Conflitti relazionali pandemici interni e interplanetari

L’unico dato certo è che l’umanità è entrata ufficialmente nel “dopo” rispetto a un “prima” improvvisamente dissolto nel nulla; la base di partenza di ogni iniziativa presuppone infatti l’aggiramento basico della pandemia in corso nella faticosa attesa di soluzioni concrete a questo imprevedibile caso di rilevanza mondiale.

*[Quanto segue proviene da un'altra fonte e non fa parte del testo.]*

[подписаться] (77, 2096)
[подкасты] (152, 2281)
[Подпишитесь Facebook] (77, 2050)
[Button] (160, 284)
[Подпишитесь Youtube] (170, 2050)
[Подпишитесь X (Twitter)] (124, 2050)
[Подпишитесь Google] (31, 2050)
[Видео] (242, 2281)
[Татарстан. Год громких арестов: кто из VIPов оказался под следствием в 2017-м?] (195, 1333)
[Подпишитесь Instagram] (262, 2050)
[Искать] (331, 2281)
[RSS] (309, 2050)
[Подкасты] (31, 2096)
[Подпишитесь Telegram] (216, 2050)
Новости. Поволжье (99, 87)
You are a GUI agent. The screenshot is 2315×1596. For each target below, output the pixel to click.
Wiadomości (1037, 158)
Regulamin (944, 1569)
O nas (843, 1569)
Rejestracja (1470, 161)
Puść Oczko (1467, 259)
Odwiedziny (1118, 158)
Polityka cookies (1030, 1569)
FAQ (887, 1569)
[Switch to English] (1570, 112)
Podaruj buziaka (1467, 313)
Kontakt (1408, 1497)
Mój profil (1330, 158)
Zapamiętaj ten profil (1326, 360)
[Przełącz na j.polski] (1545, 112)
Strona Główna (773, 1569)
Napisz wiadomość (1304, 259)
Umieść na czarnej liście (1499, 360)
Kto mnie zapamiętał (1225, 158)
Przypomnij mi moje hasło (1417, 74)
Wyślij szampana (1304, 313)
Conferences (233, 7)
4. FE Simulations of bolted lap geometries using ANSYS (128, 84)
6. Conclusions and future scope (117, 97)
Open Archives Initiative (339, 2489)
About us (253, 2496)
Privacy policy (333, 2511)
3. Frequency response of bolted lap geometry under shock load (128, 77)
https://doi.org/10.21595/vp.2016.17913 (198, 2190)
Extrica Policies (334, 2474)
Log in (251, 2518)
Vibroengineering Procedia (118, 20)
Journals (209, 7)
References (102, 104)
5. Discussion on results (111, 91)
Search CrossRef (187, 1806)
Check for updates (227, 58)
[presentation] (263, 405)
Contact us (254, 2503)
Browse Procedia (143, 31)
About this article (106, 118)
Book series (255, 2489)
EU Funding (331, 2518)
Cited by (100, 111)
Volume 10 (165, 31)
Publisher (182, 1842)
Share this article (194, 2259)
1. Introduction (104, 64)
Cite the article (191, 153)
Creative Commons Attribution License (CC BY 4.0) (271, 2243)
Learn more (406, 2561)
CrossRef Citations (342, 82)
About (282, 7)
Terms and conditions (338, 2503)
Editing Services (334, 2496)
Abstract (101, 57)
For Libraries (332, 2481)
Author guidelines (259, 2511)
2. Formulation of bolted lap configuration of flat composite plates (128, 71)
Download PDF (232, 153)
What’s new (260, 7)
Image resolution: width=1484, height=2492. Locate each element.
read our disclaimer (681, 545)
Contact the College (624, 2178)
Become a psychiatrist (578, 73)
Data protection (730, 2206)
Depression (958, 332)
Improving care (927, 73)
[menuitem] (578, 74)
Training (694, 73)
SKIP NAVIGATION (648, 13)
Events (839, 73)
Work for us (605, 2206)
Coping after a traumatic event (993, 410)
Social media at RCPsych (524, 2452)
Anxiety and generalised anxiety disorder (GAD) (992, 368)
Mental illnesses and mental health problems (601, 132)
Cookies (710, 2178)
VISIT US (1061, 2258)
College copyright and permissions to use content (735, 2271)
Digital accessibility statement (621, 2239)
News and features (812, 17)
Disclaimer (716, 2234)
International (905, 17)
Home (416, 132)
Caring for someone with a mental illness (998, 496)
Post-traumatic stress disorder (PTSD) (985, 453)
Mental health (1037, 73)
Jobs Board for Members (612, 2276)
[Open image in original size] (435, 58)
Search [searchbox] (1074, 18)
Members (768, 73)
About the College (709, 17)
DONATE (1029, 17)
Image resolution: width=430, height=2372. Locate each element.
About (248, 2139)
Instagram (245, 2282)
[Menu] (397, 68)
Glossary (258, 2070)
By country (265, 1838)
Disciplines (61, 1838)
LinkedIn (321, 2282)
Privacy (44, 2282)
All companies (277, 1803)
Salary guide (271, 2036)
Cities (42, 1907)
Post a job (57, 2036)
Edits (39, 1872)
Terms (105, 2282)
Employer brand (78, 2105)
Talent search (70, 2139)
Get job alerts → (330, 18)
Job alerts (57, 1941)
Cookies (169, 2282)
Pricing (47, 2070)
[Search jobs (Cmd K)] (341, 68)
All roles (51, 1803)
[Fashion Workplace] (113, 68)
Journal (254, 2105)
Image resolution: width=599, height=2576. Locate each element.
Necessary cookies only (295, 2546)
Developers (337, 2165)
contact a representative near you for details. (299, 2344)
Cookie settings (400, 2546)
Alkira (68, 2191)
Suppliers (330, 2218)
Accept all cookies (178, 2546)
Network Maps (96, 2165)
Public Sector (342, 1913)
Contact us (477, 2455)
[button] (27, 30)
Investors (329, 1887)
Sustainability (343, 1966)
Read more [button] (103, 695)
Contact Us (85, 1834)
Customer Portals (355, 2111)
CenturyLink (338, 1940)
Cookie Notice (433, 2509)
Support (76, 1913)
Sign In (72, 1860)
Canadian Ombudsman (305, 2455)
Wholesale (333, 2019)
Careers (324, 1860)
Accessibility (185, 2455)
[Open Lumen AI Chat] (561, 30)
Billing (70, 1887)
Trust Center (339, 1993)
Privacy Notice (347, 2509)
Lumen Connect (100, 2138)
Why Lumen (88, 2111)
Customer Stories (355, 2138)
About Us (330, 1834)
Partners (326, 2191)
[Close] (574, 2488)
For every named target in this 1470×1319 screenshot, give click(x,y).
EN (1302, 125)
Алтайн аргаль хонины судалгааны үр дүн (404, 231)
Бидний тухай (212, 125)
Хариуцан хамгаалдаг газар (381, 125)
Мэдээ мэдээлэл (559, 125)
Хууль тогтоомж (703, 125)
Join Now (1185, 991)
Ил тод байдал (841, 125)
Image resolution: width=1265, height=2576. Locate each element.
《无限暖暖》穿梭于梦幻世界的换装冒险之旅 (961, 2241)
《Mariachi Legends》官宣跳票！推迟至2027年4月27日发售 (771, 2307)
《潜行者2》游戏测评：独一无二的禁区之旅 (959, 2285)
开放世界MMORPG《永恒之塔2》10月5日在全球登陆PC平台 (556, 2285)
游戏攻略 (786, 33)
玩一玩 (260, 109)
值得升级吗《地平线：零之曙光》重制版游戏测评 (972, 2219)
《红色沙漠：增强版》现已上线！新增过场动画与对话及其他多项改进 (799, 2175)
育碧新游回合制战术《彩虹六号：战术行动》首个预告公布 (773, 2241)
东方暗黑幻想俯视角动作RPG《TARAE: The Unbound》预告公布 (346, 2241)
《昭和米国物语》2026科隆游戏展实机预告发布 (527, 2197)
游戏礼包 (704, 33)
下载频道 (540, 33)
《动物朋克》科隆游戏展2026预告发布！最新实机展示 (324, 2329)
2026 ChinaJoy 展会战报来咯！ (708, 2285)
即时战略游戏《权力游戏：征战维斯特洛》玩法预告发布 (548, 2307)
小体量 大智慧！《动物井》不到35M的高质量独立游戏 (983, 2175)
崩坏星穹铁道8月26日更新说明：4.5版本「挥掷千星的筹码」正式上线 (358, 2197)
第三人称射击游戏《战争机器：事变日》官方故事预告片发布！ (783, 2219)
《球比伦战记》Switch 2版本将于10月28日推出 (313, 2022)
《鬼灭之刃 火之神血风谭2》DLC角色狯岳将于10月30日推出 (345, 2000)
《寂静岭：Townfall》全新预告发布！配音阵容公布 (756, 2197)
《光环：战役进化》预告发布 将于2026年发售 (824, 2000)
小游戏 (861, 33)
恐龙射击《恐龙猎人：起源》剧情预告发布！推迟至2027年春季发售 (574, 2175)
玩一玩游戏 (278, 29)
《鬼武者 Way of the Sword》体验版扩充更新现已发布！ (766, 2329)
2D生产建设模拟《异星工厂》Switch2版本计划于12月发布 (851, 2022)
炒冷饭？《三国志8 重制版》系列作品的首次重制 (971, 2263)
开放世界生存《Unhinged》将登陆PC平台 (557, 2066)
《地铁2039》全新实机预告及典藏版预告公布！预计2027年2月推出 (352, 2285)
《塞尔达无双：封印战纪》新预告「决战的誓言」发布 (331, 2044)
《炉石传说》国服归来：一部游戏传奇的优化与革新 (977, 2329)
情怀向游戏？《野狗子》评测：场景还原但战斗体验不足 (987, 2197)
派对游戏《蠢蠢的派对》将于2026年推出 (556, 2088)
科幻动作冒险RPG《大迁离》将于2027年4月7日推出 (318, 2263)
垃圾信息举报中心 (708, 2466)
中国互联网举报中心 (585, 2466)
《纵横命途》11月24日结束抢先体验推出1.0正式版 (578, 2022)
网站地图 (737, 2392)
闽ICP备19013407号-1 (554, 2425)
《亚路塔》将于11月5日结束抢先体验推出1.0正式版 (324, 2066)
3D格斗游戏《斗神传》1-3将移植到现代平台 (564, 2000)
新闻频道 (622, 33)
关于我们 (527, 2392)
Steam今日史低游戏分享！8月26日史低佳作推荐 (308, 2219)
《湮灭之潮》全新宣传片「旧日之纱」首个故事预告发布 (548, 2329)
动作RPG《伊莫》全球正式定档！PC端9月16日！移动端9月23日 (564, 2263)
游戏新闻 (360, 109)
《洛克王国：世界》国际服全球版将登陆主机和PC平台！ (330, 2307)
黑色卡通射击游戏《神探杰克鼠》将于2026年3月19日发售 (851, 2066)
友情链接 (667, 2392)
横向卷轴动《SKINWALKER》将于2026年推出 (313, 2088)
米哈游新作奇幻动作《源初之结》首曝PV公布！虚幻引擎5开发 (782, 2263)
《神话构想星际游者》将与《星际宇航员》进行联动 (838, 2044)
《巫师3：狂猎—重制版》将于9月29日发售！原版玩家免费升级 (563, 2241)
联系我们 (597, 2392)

Segregati in casa da quaranta giorni e più, gli italiani – cittadini di un mondo definitivamente globalizzato dal Covid 19 – sono già cambiati, arrabbiati, preoccupati per l’imprevedibilità, anche relazionale, di un futuro dal panorama economico e confusi su questa “protezione” che da molti è vissuta come una “punizione”.

Esaurita infatti la fase ludica dei primi giorni, tra vecchie fotografie ritrovate, pranzetti prelibati tratti dal ricettario di famiglia e canzoni nostalgiche dai balconi, si è giunti ad un’esasperazione tale da essere infastiditi anche dalla casuale vista della dicitura “programma registrato prima dell’emergenza sanitaria”, stampigliata in alto a destra del televisore e che induce nervosamente ad afferrare il telecomando per cambiare subito schermata.

E allora, esaurito lo zapping sugli aggiornamenti con notizie purtroppo ancora sconfortanti, ecco che si ripiega su qualche vecchio film o su recenti commedie che peraltro vengono già percepite come una “ricostruzione di eventi storici” superati.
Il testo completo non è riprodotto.